## TAAKDETAILS
Zet in de gegevens hieronder alles vanaf de regel met "The width and height of the screenshot is (1280, 800)." tot en met de regel met "point(561,76)" om in een Markdown-tabel met de kolommen Nr. en Regel, waarbij je lege regels overslaat. Neem alleen die regels op.

## VASTGELEGDE GEGEVENS

+ + +

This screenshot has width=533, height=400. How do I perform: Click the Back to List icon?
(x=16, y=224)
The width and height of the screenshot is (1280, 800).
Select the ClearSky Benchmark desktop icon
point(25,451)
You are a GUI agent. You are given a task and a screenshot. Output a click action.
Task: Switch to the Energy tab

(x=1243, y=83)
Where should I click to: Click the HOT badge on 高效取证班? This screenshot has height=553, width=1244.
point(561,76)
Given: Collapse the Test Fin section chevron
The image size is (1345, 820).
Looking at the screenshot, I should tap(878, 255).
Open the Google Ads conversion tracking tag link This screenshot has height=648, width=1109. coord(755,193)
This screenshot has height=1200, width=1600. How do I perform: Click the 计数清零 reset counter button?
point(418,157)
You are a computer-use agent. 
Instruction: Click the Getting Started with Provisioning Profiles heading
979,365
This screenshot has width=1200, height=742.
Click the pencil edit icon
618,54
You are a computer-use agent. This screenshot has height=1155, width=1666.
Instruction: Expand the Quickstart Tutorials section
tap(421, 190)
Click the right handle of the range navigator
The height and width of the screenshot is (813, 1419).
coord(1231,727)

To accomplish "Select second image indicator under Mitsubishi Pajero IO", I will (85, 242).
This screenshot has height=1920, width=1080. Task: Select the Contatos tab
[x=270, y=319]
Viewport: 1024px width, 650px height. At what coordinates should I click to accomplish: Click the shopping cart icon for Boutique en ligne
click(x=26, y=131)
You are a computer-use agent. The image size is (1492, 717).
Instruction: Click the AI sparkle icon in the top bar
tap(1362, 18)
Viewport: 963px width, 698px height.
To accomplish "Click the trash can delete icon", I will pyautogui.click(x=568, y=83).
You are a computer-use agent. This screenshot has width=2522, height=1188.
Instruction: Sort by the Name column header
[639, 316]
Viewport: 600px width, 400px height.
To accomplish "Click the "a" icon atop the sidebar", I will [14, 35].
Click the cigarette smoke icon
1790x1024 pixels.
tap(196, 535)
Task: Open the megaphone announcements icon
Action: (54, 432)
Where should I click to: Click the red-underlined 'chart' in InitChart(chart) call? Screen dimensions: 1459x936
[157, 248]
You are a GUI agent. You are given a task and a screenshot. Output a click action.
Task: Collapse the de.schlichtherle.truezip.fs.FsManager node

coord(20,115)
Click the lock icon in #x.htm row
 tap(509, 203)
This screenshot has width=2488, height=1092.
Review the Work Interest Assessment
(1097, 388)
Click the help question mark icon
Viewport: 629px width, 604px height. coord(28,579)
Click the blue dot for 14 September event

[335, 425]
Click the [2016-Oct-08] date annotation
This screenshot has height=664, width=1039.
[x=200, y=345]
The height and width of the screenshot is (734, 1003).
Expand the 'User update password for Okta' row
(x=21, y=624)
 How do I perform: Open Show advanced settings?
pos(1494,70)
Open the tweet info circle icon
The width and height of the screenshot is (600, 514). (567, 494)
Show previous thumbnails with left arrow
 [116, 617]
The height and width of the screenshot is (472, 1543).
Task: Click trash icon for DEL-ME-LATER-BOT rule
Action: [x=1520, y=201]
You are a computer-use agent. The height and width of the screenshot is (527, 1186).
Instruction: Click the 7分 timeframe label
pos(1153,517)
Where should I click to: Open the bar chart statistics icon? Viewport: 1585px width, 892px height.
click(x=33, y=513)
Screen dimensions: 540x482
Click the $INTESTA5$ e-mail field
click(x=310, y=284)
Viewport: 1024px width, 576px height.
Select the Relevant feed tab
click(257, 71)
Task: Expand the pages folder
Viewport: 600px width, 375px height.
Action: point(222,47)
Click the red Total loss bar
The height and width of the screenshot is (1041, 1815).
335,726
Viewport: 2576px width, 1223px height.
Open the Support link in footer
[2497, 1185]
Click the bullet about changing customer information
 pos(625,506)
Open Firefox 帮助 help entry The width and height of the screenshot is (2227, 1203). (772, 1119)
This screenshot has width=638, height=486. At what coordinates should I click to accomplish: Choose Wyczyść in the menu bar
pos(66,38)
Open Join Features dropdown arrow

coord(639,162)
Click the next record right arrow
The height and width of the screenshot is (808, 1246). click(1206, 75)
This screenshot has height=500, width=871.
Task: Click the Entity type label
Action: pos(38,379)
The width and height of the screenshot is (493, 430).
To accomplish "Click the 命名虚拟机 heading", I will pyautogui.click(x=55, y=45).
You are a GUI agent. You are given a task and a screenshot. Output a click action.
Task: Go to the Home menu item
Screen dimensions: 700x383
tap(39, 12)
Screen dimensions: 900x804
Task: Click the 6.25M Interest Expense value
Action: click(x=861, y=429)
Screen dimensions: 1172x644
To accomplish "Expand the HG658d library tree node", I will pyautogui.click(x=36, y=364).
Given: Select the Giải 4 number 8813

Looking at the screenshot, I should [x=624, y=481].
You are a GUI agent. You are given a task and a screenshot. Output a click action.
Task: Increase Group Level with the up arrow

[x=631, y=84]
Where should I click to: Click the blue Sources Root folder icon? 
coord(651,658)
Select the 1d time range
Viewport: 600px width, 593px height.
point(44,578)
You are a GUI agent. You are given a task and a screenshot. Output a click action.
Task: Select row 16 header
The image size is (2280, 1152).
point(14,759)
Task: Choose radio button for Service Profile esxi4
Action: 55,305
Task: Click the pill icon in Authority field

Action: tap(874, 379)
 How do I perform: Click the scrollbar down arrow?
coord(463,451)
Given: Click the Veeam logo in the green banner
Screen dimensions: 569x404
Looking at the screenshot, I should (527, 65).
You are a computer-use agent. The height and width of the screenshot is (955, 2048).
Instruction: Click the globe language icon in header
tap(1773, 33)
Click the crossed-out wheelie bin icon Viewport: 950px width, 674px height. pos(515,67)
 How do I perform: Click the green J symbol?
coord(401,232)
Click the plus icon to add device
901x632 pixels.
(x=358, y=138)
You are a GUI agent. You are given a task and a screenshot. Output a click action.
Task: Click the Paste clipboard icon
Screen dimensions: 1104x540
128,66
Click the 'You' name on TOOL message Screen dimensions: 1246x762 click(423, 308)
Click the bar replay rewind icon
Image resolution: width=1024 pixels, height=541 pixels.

+ + +

## RESULTAAT VAN TAAK
| Nr. | Regel |
|---|---|
| 1 | The width and height of the screenshot is (1280, 800). |
| 2 | Select the ClearSky Benchmark desktop icon |
| 3 | point(25,451) |
| 4 | You are a GUI agent. You are given a task and a screenshot. Output a click action. |
| 5 | Task: Switch to the Energy tab |
| 6 | (x=1243, y=83) |
| 7 | Where should I click to: Click the HOT badge on 高效取证班? This screenshot has height=553, width=1244. |
| 8 | point(561,76) |